SDI's proposed 650,000 mt/year flat-rolled aluminum mill in Mississippi will require about 900,000 mt/year of aluminum slab that it will produce mostly from recycled scrap. The company plans to build two additional aluminum recycling facilities, one in the southwestern US and one in Mexico, to leverage scrap supplies in those regions and support its sheet production in Mississippi.
Furthermore, SDI's metals recycling subsidiary OmniSource is one of the leading nonferrous scrap recyclers in the US.
Wittbecker said scrap has grown in popularity due to the growing emphasis on low-carbon metal sourcing, but primary aluminum supply cannot be overlooked.
"Scrap is not a panacea for solving the primary deficit in North America," he said. "There is just simply not enough scrap out there."
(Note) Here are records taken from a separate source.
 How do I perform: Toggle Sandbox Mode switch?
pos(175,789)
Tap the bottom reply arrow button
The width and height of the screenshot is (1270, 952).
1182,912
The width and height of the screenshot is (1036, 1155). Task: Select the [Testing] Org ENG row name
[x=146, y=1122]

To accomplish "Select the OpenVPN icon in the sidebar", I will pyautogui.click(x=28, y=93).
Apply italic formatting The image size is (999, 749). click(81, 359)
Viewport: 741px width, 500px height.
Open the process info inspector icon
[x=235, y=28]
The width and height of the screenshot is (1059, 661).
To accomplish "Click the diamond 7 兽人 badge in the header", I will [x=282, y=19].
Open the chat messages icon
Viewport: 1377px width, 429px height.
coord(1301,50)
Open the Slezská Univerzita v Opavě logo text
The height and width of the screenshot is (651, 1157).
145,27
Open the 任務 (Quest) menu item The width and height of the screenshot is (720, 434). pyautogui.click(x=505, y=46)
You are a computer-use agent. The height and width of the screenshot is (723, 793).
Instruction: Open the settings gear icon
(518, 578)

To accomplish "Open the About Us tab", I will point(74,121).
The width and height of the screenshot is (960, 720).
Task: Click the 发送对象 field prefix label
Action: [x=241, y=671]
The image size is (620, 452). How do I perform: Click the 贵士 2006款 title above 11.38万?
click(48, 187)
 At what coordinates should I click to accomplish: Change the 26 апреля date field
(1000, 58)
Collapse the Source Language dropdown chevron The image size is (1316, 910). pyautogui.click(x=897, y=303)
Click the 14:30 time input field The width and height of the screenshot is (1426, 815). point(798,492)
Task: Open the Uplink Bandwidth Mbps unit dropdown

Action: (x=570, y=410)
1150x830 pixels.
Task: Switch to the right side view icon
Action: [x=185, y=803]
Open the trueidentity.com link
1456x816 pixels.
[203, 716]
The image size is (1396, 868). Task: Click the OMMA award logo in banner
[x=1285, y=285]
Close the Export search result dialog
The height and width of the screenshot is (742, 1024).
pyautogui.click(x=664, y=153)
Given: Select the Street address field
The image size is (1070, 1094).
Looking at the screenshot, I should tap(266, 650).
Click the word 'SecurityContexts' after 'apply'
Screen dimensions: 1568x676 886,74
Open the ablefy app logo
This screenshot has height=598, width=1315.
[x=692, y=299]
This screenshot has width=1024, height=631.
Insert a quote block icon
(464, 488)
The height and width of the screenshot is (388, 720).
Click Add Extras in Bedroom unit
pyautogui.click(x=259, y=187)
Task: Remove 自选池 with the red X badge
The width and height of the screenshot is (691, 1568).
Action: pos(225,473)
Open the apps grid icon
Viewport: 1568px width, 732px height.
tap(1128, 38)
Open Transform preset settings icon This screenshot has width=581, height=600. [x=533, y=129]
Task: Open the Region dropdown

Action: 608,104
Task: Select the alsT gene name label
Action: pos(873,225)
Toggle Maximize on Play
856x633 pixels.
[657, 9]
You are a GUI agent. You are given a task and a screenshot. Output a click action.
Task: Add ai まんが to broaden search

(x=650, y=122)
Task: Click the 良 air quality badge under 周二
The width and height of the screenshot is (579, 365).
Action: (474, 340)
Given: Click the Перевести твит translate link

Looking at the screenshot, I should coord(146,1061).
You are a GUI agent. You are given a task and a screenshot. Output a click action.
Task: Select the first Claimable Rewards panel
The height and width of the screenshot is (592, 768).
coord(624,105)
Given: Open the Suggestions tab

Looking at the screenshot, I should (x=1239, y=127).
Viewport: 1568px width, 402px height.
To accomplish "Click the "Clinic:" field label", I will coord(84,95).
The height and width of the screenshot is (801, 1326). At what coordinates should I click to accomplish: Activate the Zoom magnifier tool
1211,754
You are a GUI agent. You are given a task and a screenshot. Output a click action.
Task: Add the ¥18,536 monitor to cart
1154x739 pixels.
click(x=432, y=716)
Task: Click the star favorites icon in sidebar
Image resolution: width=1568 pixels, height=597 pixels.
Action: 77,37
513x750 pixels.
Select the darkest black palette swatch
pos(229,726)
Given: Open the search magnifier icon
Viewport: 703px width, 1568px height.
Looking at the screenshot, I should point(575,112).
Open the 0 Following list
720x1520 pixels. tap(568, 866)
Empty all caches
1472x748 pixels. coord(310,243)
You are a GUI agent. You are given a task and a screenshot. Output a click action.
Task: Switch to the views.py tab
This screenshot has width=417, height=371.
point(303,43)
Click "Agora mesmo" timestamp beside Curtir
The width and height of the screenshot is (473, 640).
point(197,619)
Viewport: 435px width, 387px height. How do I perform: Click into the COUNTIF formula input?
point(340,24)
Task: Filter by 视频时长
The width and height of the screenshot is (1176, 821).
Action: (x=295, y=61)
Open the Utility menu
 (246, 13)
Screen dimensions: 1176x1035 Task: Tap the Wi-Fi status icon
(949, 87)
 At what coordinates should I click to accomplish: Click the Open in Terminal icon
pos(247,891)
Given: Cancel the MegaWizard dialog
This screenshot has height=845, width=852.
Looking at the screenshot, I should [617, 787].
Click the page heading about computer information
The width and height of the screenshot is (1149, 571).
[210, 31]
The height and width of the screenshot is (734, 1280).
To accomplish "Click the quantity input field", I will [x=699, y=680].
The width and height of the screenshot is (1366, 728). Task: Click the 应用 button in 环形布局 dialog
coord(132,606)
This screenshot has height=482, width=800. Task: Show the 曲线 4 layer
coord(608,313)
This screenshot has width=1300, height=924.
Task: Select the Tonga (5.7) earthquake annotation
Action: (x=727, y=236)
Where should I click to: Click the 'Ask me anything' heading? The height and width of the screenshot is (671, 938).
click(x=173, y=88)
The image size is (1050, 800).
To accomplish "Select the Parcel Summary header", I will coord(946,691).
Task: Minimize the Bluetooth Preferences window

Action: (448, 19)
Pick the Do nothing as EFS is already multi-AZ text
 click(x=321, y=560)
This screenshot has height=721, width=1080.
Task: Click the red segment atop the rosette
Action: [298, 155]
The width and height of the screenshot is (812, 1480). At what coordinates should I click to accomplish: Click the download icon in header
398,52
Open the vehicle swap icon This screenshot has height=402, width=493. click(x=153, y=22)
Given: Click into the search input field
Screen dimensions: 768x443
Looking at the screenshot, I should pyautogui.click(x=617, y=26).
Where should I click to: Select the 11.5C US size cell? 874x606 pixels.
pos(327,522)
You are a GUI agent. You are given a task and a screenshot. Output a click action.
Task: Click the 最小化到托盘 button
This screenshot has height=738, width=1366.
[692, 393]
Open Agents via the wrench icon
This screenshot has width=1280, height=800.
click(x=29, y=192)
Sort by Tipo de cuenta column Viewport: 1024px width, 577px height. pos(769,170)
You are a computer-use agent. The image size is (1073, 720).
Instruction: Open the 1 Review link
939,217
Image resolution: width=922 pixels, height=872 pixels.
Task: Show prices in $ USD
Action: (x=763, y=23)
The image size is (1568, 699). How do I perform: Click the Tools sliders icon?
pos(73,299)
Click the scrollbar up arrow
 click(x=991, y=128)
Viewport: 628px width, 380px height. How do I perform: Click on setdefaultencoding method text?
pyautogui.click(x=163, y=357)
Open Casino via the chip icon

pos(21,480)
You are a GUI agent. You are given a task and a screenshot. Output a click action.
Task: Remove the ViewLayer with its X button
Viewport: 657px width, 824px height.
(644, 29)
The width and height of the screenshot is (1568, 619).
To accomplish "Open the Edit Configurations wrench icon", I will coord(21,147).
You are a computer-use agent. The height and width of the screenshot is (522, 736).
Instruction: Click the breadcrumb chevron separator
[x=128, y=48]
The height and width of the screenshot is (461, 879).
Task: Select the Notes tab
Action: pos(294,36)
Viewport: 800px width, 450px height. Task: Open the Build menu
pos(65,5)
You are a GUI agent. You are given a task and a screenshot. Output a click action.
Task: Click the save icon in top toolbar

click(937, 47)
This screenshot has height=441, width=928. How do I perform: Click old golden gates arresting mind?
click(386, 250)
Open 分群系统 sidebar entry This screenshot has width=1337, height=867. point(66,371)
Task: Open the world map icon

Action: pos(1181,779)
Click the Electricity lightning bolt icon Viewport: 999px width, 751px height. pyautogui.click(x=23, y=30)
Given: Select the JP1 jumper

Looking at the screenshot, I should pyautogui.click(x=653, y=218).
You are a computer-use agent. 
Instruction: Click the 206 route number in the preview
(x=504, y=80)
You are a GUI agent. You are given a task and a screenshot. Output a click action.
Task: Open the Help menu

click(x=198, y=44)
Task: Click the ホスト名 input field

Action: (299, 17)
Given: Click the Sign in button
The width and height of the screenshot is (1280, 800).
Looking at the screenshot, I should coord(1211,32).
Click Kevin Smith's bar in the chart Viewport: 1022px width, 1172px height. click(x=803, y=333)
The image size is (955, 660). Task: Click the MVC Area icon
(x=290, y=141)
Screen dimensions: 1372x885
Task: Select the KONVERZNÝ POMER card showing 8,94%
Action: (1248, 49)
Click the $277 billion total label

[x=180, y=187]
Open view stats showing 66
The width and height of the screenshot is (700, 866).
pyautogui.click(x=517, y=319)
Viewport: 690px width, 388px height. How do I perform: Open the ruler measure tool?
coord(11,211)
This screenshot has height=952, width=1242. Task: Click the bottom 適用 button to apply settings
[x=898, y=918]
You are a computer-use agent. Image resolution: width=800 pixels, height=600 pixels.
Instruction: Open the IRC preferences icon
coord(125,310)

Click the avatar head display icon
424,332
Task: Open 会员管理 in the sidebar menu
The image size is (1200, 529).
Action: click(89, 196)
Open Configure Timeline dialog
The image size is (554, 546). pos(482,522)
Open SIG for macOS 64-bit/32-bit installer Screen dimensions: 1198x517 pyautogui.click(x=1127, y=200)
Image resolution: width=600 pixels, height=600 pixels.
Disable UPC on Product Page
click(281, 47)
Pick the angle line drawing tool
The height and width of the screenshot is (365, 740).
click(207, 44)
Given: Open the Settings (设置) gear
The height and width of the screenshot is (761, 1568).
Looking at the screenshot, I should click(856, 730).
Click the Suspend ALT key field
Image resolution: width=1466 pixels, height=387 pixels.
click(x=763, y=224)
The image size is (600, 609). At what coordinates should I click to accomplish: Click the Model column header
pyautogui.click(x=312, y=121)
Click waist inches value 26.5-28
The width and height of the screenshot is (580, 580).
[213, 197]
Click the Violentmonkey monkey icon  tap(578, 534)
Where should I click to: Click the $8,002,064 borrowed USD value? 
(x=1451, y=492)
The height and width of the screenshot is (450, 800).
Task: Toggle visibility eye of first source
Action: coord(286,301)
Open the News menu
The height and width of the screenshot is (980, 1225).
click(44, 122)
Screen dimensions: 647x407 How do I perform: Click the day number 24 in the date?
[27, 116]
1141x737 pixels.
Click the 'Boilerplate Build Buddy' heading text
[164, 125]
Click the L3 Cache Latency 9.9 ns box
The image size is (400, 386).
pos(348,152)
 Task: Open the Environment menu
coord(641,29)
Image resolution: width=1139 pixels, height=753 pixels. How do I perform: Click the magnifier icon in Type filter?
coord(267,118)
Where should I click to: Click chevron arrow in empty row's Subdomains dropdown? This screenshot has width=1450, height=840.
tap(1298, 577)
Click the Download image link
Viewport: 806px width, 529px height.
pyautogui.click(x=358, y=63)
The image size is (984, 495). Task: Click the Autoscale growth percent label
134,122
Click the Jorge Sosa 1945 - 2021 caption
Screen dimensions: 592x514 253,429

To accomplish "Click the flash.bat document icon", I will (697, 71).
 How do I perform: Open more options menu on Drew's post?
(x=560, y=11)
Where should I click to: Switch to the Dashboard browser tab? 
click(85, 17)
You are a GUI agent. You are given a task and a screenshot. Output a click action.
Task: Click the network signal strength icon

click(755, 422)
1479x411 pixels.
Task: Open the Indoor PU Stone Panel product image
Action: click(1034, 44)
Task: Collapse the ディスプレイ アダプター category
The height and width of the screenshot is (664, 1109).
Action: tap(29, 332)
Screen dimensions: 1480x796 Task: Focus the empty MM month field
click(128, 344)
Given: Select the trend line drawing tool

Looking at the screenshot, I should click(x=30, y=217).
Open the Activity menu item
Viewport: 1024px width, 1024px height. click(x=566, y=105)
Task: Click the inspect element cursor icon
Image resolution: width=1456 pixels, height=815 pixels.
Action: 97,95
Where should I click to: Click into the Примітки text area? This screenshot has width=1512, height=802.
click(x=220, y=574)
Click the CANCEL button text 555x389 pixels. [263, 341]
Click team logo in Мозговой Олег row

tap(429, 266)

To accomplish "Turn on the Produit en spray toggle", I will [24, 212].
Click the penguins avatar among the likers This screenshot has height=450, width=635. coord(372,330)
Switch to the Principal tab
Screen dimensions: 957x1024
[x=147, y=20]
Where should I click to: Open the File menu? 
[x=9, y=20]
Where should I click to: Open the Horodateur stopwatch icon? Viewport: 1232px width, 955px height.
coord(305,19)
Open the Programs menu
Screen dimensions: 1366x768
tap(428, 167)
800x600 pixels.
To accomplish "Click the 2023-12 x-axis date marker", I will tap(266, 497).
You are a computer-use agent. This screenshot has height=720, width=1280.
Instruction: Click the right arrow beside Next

As more companies choose to onshore their manufacturing operations in the US in response to the oversea supply chain vulnerabilities that were exposed during the coronavirus pandemic, Wittbecker said the need for additional domestic primary aluminum supply will be more critical. However, the country's smelting industry is still hampered by energy costs.
"We still have a structural problem in primary aluminum supply in this country, but we still have not solved our fundamental problem of energy pricing," he said. "We have no national energy policy to provide energy to any high consuming energy consumer."
In its most recent third-quarter earnings presentation released in November, US primary aluminum producer Century Aluminum estimated a primary aluminum deficit in the US of 4.2 million mt in 2022.
The US imported an estimated 3.78 million mt of primary aluminum in 2022, according to preliminary data from the US Commerce Department. This is on track to be the highest volume of imports since 2019, when 3.8 million mt were shipped.